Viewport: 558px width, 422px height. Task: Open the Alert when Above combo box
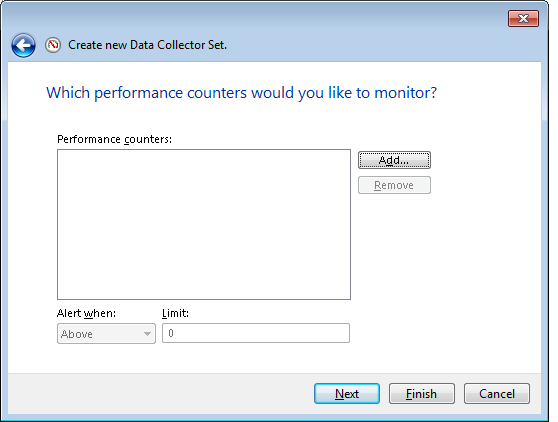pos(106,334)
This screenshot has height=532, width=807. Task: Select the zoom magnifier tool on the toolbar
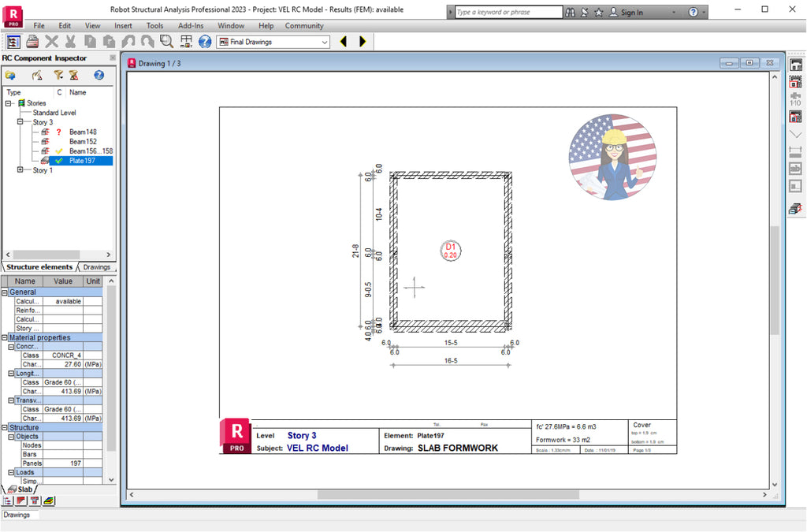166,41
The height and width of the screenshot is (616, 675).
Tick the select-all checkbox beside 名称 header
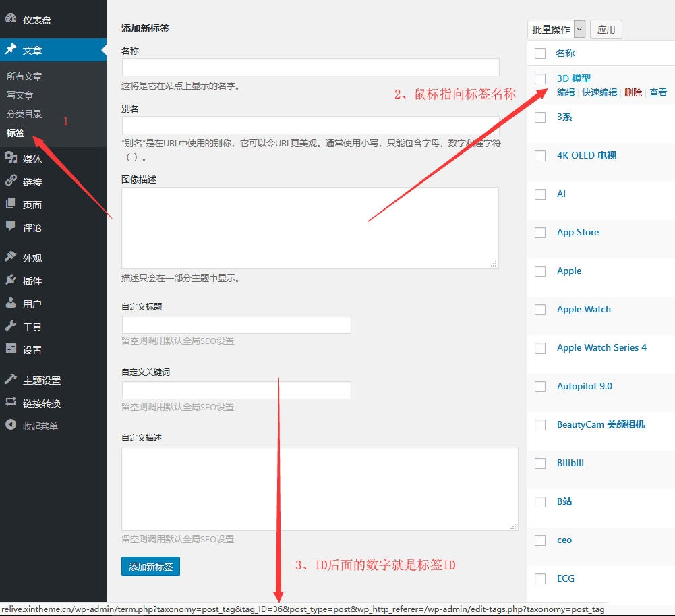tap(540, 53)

TASK: Each line from the beginning of the entries up to and including the one containing "The height and" must be restated exactly. Pictures are to be left out.

SOLUTION:
Viewport: 558px width, 422px height. Task: Open the Alert when Above combo box
pos(106,334)
This screenshot has height=532, width=807. Task: Select the zoom magnifier tool on the toolbar
166,41
The height and width of the screenshot is (616, 675).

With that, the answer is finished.